I’ve never made a conscious effort to change my accent, and I know from recordings that a bit of the Noo Yawk is still there, but four decades in academia have, I believe, flattened it out into Mid-Atlantic neutral most of the time. But not always, and sometimes not even when I write.
Several commenters noted that Prof. Krugman's explanation is too narrow:
I'm confused by this post. Are there a lot of Americans who sharply differentiate those words? I mean, the whole point about the phrase is that it rhymes.
Generic American accents pronounce metal as 'medal' too, actually.
Those observations are essentially true, though terse. One commenter offers a more extended explanation:
In American English the contrast between d and t is neutralized between vowels. The actual sound is a quick tap of the tongue. Words with these sounds are still distinct, however, since a vowel before a voiced consonant (d) is longer than a vowel before an unvoiced consonant (t), and this length difference has been preserved even though the voiced/unvoiced consonant contrast has been lost for d/t between vowels. Compare rider/writer. The d and t are pronounced the same, but the i of rider is held a bit longer before the tap consonant is pronounced.
This is less accurate and also less relevant.
It's true that in many (but not all) American varieties of English, the phonemes /t/ and /d/ both become the voiced alveolar "tap" or "flap" [ɾ] when they precede a vowel and are not in the onset of its syllable (see "Raising and lowering those tighty whities", 3/20/2005, for some further details). This happens in some varieties of English outside the U.S. as well.
It's not true that this happens "between vowels" — thus it doesn't happen to the /t/ in "attack", but it does happen to the /t/ in "parting" and (for many speakers) to the /t/ in "panting".
Nor is it true in general that "the length difference is preserved". Most Americans pronounce latter and ladder in exactly the same way, though many feel instinctively that these words are different in sound. In some other cases the lexical distinction is maintained by other means, despite flapping and voicing: thus some speakers have a raised and fronted vowel in write versus ride, and maintain the vowel-quality (and perhaps some vowel length) difference in writer vs. rider. (For some background and discussion of interesting further developments, see e.g. Josef Fruehwald, "The Spread of Raising: Opacity, Lexicalization, and Diffusion", 2008.)
But none of this is strictly relevant to the metal/medal/mettle case. It's true that for most Americans, these words are homophones.
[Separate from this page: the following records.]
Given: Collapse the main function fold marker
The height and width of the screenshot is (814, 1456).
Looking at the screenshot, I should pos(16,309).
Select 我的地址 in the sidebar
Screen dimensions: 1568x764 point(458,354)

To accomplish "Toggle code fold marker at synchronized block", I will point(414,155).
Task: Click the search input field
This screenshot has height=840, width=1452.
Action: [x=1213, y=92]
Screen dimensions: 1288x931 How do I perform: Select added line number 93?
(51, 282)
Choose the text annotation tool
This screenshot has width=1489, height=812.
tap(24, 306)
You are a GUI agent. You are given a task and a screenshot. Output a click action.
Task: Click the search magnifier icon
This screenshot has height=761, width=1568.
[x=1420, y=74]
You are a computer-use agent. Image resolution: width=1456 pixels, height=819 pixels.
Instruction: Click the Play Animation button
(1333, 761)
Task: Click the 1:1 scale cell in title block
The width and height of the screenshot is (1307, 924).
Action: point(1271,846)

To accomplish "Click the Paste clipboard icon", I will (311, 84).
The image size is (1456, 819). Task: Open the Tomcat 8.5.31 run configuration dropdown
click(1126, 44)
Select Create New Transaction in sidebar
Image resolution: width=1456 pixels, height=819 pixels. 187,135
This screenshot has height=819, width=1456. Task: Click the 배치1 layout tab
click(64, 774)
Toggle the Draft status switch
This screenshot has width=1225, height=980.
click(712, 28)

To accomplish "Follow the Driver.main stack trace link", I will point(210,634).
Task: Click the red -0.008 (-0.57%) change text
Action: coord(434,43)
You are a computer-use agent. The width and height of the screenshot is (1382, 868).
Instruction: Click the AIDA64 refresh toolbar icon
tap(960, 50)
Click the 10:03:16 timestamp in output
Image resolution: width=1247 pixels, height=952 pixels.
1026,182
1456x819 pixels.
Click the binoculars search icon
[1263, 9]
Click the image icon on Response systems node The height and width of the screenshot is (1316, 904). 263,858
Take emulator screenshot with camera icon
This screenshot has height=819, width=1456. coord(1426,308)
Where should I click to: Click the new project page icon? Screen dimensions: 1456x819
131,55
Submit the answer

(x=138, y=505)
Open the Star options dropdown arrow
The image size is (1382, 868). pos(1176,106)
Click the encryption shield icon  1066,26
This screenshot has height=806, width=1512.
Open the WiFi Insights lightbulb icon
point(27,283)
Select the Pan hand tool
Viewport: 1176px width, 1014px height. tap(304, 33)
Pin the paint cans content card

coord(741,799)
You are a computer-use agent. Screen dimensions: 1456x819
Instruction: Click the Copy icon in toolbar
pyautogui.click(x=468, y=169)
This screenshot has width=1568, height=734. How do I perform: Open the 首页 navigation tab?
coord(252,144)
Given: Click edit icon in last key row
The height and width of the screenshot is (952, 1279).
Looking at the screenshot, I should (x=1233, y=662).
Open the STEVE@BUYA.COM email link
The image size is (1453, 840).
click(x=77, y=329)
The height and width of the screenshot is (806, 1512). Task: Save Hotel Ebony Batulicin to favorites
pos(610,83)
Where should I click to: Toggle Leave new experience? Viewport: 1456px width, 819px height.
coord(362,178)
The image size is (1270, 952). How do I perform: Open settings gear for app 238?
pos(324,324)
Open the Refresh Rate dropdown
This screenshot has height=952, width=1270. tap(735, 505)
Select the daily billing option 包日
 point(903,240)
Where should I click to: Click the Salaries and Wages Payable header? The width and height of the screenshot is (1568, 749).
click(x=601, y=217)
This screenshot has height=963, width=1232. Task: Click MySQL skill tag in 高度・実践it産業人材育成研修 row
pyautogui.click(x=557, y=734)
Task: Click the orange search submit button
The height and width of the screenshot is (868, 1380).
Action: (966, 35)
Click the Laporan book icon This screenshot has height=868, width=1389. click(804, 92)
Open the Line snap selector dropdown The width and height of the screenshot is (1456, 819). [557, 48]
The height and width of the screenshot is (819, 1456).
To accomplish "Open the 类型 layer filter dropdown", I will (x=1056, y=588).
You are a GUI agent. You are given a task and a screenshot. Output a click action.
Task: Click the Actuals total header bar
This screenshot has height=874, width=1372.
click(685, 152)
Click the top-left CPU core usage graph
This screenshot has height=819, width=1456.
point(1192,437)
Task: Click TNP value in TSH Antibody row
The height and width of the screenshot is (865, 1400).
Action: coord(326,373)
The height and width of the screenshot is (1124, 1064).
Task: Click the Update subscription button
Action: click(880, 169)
But the second syllable is pronounced as a syllabic /l/, not a vowel; and the /t/ or /d/, though short and voiced, is not a flap, but rather a voiced stop released into that syllabic /l/. Like flapping, this is an aspect of the more general lenition of non-onset consonants in American English; but it's not flapping.
Here's the pronunciation of medal from the online Merriam-Webster dictionary entry, and the corresponding spectrogram:
Here's the same thing for metal:
And to illustrate a true flap, metaphor:
Those pronunciations are all rather precise and even hyper-articulated, as is appropriate for isolated dictionary examples. In more natural speech, the closures in medal and metal would be even shorter and weaker, and might even disappear altogether. But they wouldn't technically become flaps or taps, because the following syllabic /l/ keeps the blade of the tongue pressed against the palate.